Between 1940 and 1945, no fewer than 50,000 unexploded bombs were examined and disposed of in Great Britain alone. Among the fearless pioneers whose sensitive hands unravelled the mysteries of each new and terrifying fuse was Charles Henry Howard, 20th Earl of Suffolk and 13th Earl of Berkshire...
When war came in 1939, Lord Suffolk was rejected as unfit for military service: his earlier illness had left its mark. However, a close friend recommended him to the Ministry of Suupply, and his character, enthusiasm and learning made a deep impression on Dr. Herbert J. Gough, Director-General of Scientific Research. Dr. Gough was not concerned with titles; he simply wanted the best man he could get.
Lord Suffolk wanted impatiently for a new opportunity to serve his country. It came when an unexploded bomb fell on Deptford Power Station. Dr. Gough went to see it and Suffolk joined him. The highly-dangerous "game" of removing fuses became the young earl's new occupation. Dr. Gough formed the first and only Experimental Field Unit, and put Suffolk in charge of it. As raid after raid left in his wake deadly unexploded bombs, Suffolk and his men would remove the fuses and send more interesting examples to H.Q. for examination.
Suffolk revelled in his work, but was always conscious of its extreme danger.

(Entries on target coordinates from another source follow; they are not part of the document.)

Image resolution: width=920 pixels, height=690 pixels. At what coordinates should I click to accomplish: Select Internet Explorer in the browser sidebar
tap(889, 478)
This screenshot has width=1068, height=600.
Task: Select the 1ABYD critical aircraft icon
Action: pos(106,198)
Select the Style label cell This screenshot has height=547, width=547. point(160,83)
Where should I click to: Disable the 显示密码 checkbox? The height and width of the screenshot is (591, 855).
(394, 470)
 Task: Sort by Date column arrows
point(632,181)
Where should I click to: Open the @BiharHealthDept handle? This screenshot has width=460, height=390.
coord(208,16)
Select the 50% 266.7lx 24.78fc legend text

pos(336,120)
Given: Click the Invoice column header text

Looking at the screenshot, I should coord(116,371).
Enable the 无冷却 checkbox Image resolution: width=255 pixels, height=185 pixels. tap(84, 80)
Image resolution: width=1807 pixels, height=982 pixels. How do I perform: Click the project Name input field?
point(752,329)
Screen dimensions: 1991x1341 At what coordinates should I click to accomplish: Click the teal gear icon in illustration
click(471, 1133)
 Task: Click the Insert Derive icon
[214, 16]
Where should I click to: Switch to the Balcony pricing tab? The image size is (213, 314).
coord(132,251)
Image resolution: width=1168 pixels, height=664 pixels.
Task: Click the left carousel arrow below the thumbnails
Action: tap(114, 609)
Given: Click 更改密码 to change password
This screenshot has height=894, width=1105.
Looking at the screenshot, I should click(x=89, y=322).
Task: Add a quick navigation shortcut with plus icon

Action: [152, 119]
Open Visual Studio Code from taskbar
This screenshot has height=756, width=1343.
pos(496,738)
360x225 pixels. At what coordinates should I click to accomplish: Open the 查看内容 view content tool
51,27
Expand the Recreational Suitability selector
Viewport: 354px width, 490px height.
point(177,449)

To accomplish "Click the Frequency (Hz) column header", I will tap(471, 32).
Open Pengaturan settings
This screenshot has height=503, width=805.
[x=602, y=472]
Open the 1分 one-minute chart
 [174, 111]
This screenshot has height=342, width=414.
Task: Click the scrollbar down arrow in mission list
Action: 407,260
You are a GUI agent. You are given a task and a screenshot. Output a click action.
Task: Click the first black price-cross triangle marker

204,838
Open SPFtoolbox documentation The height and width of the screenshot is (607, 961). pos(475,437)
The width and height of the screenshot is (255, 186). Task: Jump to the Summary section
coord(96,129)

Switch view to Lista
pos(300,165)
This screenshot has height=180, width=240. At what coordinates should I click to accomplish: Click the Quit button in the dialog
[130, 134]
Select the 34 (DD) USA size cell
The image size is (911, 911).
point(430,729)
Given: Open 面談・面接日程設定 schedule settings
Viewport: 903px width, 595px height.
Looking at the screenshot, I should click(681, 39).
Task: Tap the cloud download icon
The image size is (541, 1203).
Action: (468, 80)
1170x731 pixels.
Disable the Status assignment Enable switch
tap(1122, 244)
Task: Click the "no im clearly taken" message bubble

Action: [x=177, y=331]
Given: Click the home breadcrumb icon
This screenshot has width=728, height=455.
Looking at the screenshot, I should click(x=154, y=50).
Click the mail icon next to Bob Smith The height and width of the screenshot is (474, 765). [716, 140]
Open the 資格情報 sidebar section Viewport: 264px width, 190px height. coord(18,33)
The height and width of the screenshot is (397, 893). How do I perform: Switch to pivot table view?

Often, he would order his men to a safe distance while he worked on alone.
At home, he never mentioned his own efforts, but sang the praises of his team of seven assistants. Off duty, he would often entertain them at a private party, and its says much of his leadership and discipline was never relaxed. A wonderful spirit bound him and his men together - whether working with fuses, burning into bombs, experimenting with oxy-acetylene burning, or sawing bombs in two.
But on Tuesday, May 12, 1941, a bomb for examination by Lord Suffolk's squad was taken to the "Marshes", just outside south-east London. It was an aged bomb, about 18 months old, and very rusty Dr. Gough was a little nervous about it, and drove to the "Marshes" to assure himself that Lord Suffolk was taking every possible precaution. When he got back to his office, however, he was greeted with the tragic news that the bomb had exploded and that Suffolk and his gallant men were dead.